WHAT YOU HAVE TO DO ▸ Every line from the one containing "This screenshot has height=868, width=1394." through the end of the listing below must be given again exactly, and nothing else; exclude pictures.

*****

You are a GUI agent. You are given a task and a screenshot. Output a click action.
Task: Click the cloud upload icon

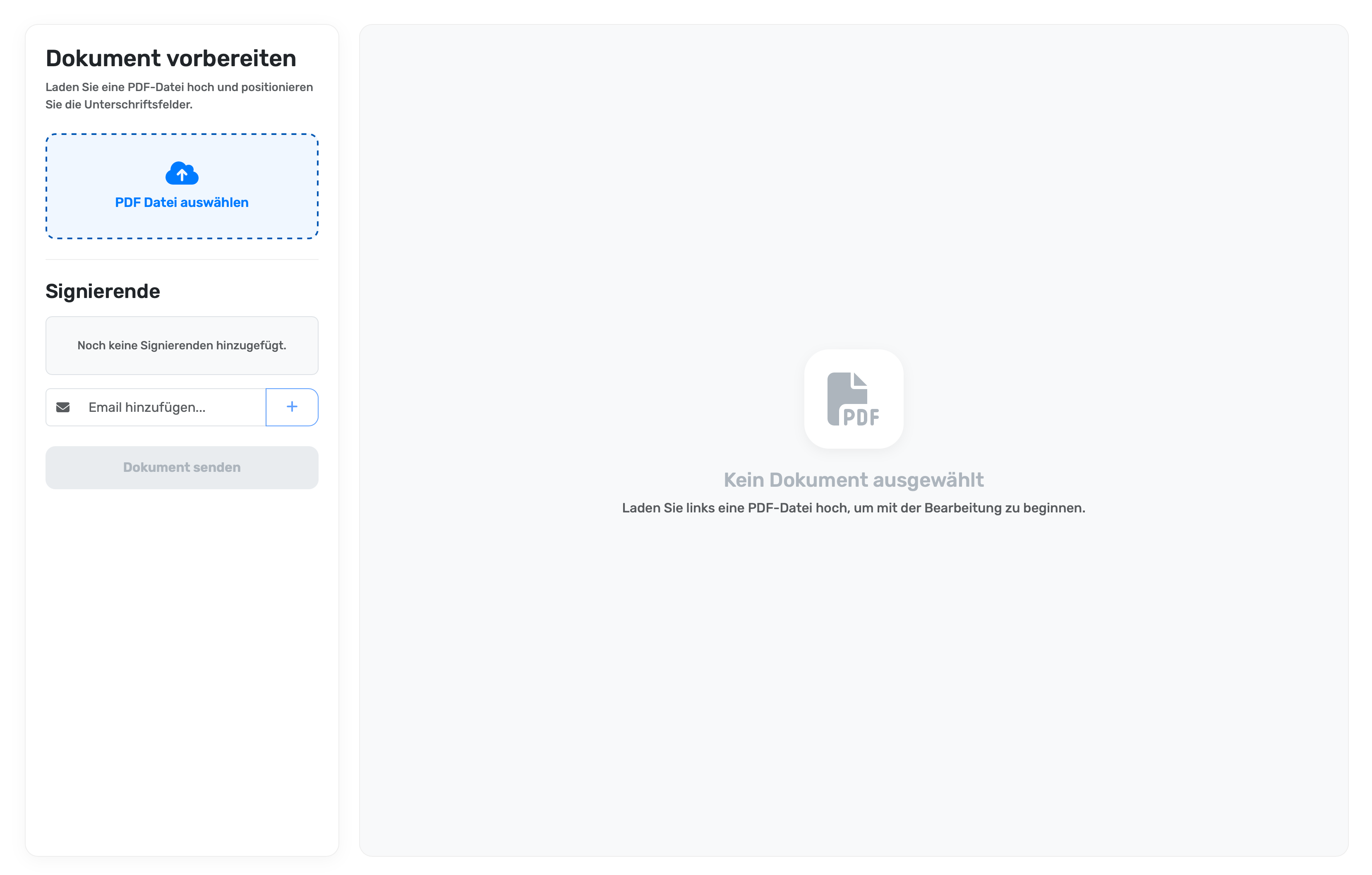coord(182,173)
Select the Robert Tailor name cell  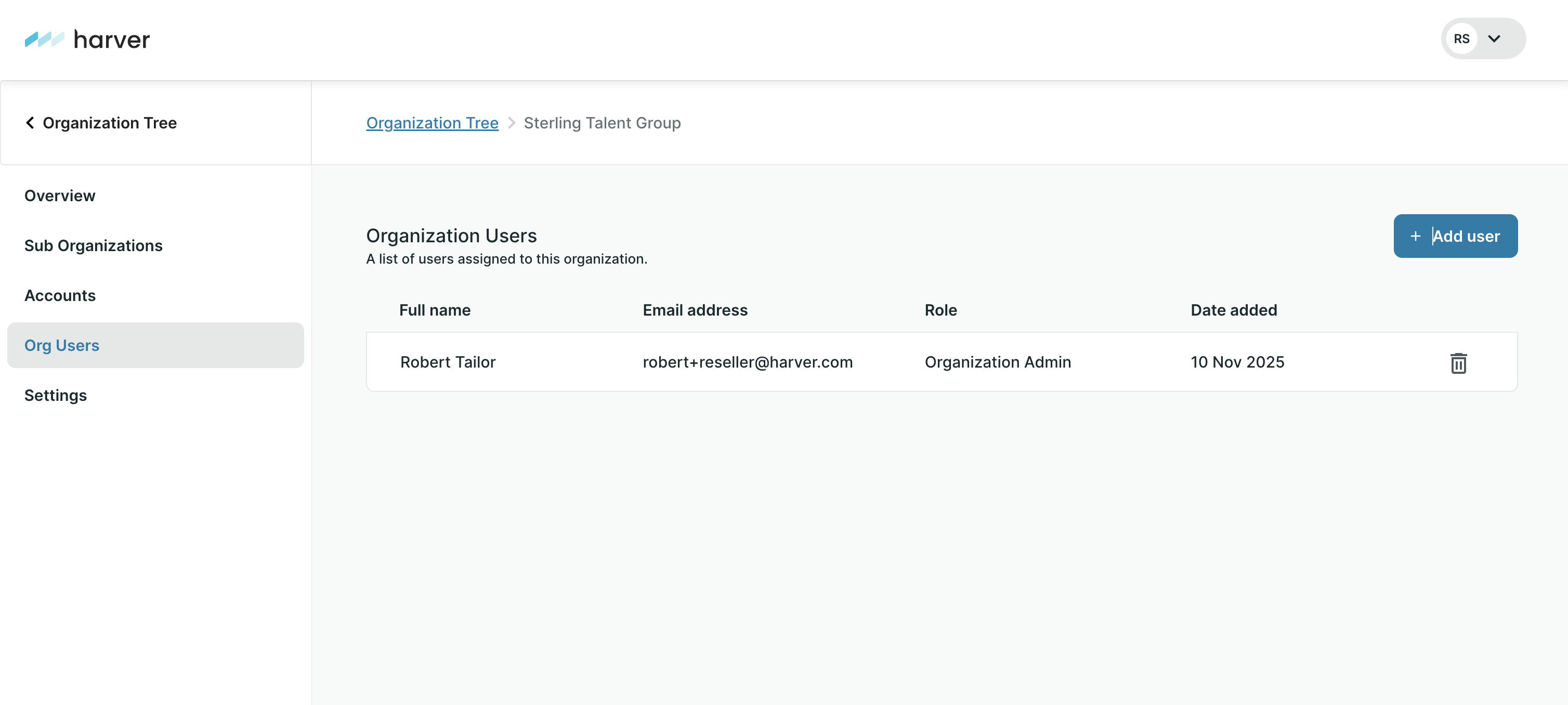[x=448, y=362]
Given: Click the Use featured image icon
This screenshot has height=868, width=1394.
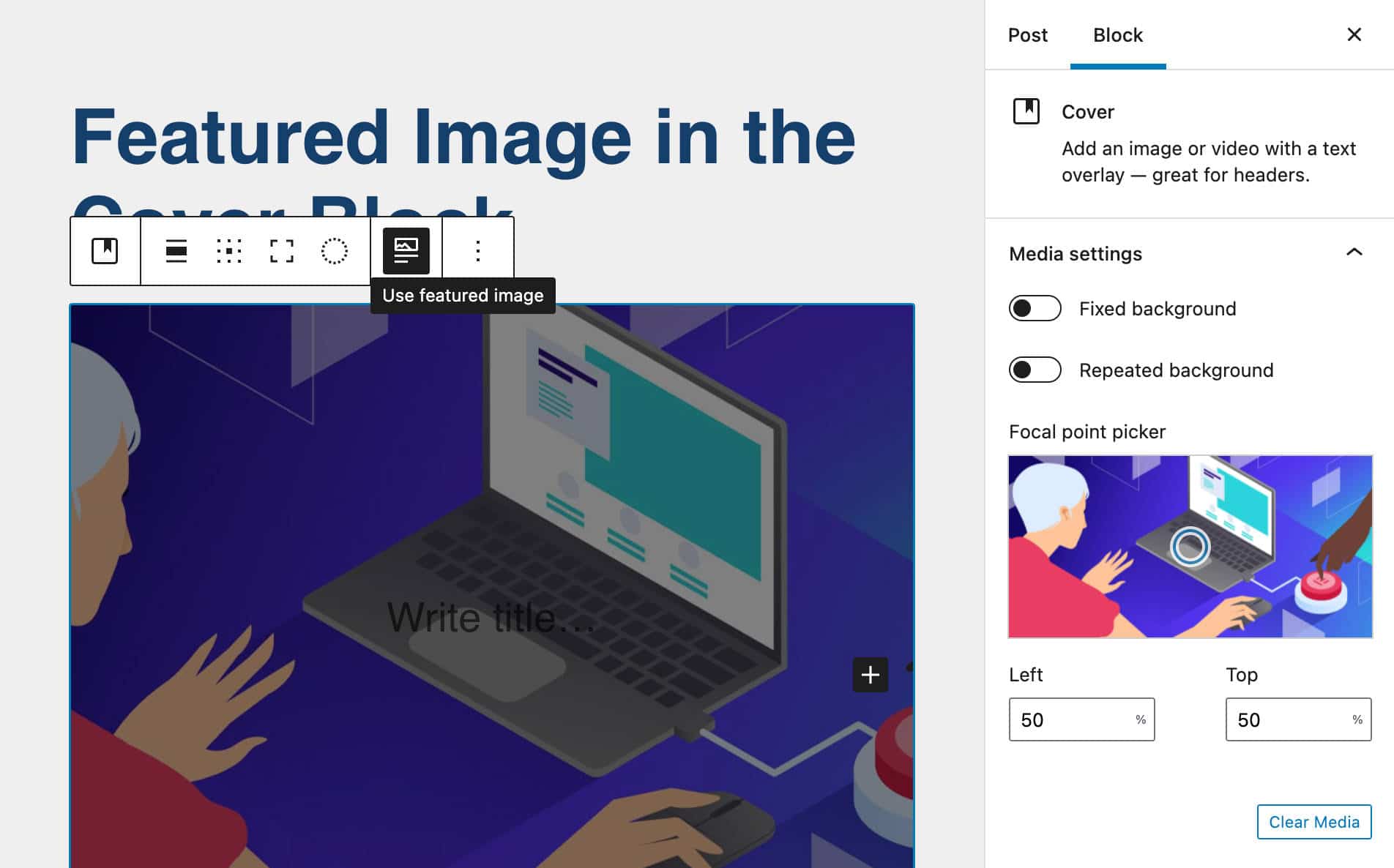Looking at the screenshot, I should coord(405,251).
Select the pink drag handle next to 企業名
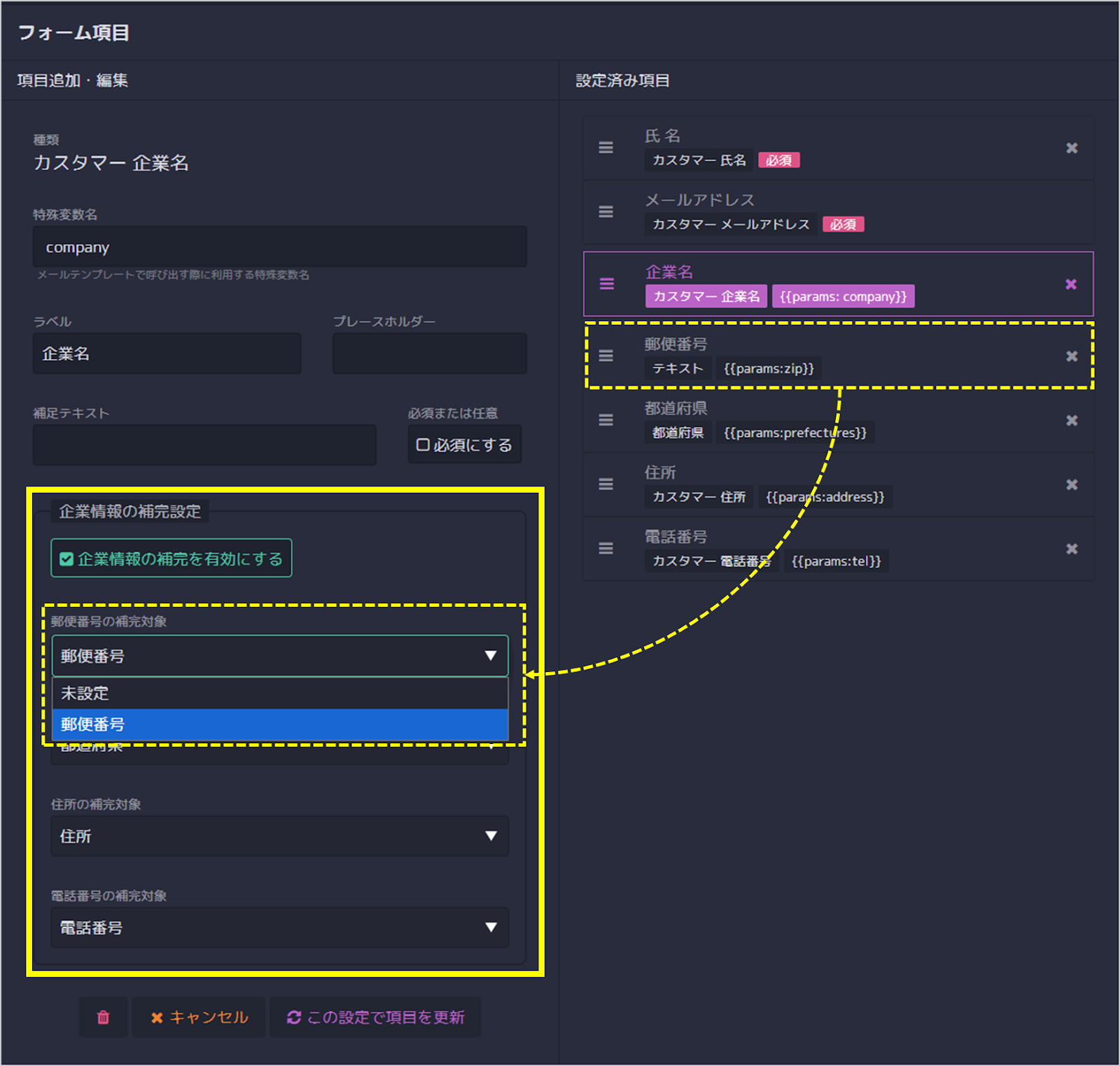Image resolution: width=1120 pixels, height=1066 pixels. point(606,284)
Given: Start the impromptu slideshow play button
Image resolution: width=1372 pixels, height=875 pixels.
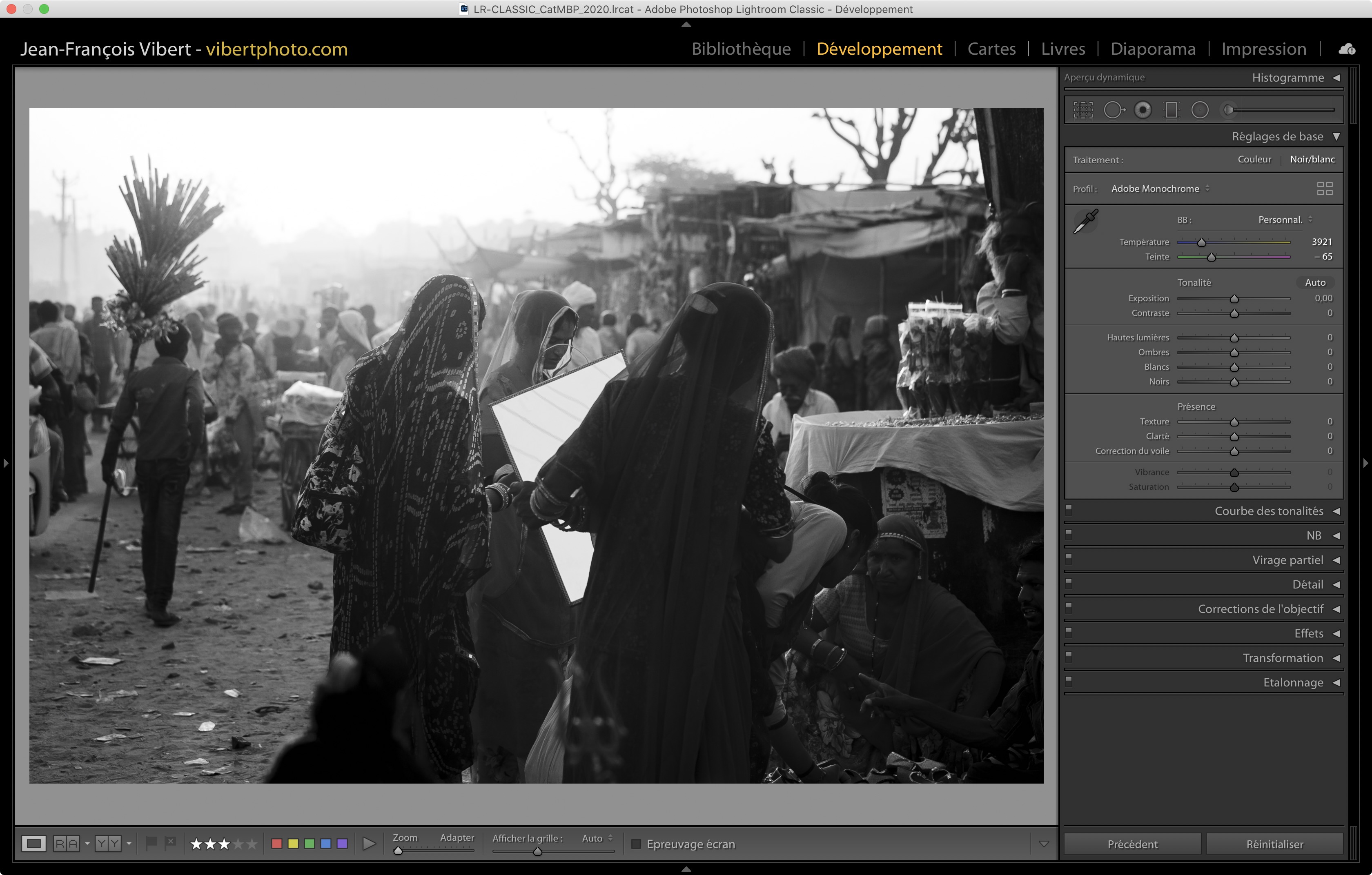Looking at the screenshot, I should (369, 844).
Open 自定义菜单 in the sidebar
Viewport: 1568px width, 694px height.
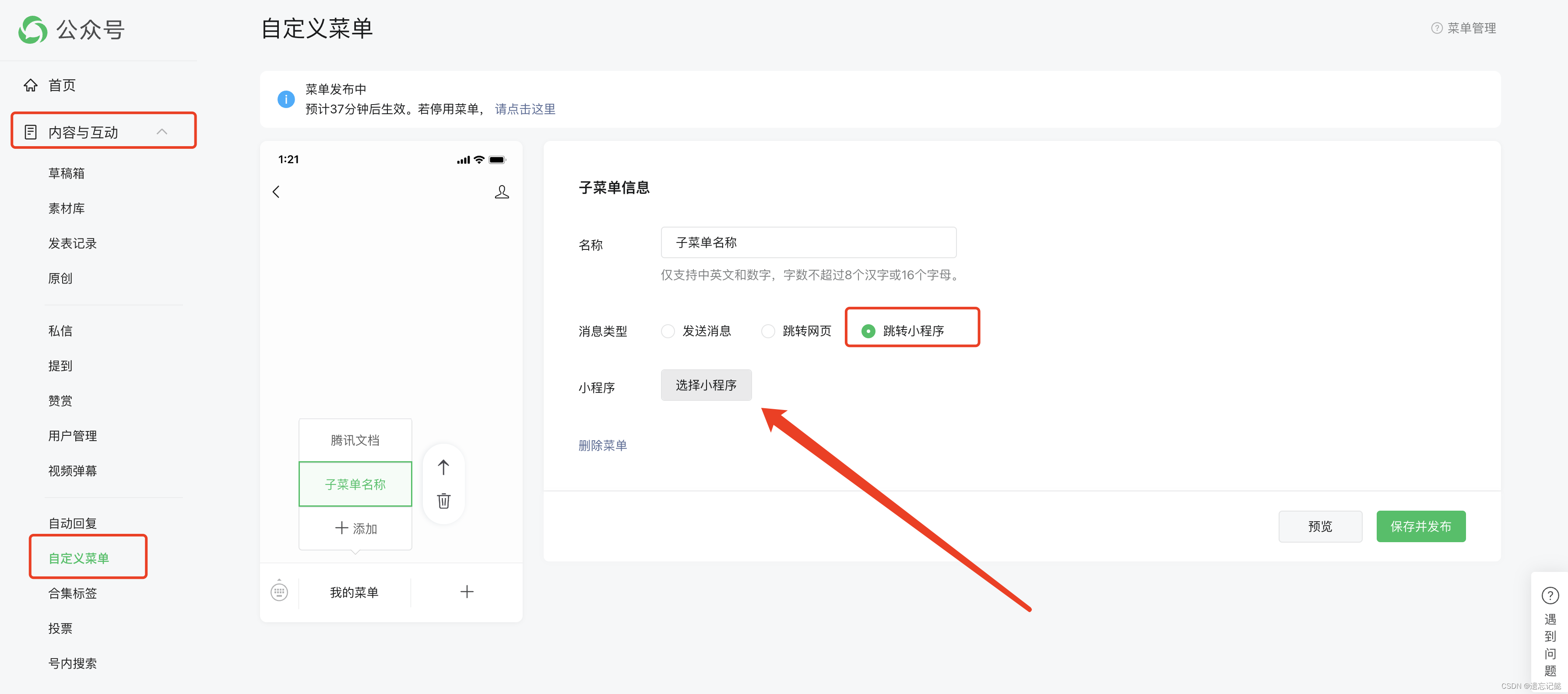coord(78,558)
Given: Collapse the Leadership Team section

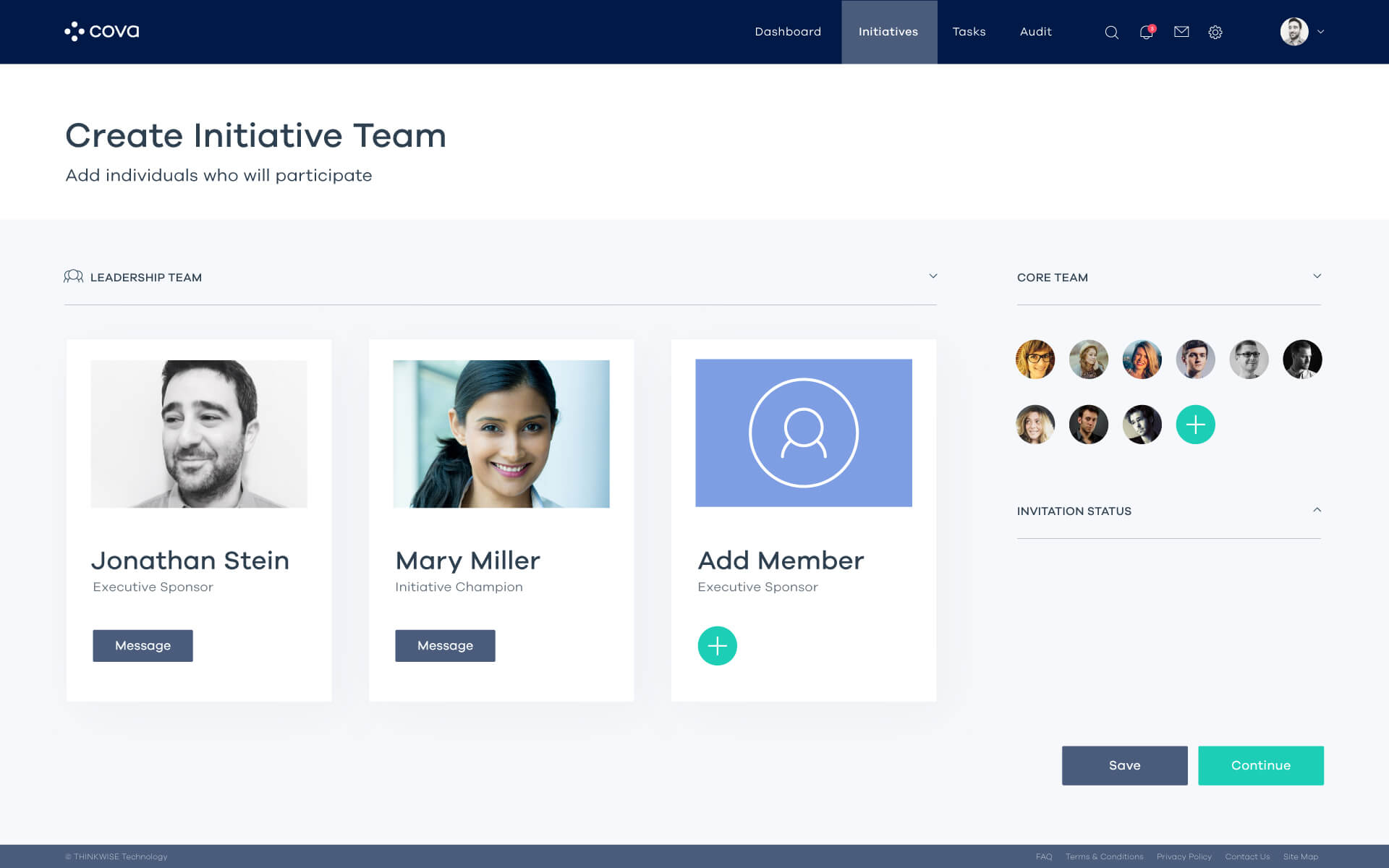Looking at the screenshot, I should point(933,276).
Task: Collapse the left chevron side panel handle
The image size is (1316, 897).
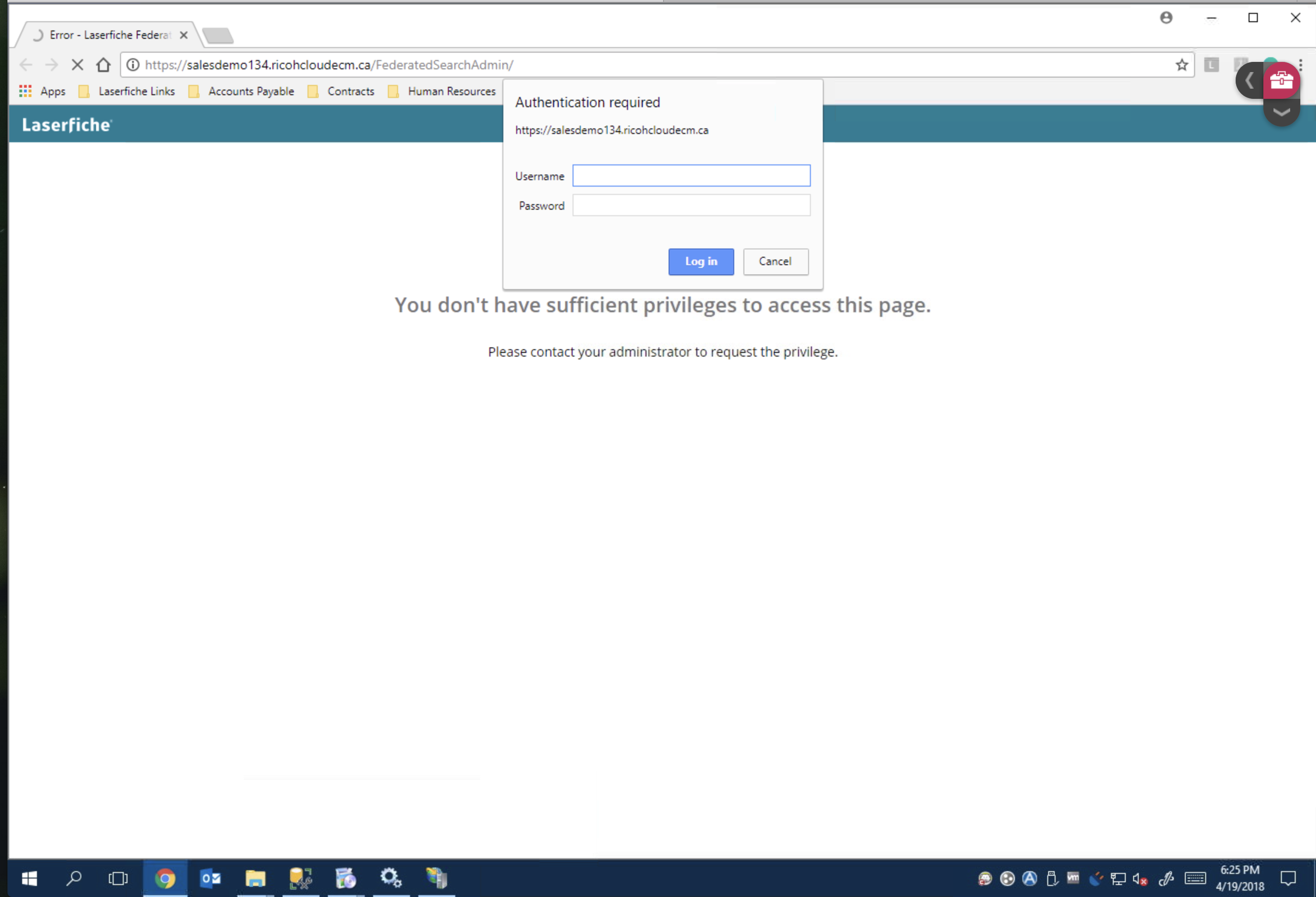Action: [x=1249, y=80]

*****

EXERCISE RESULT ▸
This screenshot has height=868, width=1394.
Looking at the screenshot, I should coord(405,251).
Select the pink drag handle next to 企業名
Image resolution: width=1120 pixels, height=1066 pixels. point(606,284)
Given: Start the impromptu slideshow play button
Image resolution: width=1372 pixels, height=875 pixels.
Looking at the screenshot, I should (369, 844).
Open 自定义菜单 in the sidebar
Viewport: 1568px width, 694px height.
coord(78,558)
Given: Collapse the Leadership Team section

Looking at the screenshot, I should point(933,276).
Task: Collapse the left chevron side panel handle
The image size is (1316, 897).
Action: [x=1249, y=80]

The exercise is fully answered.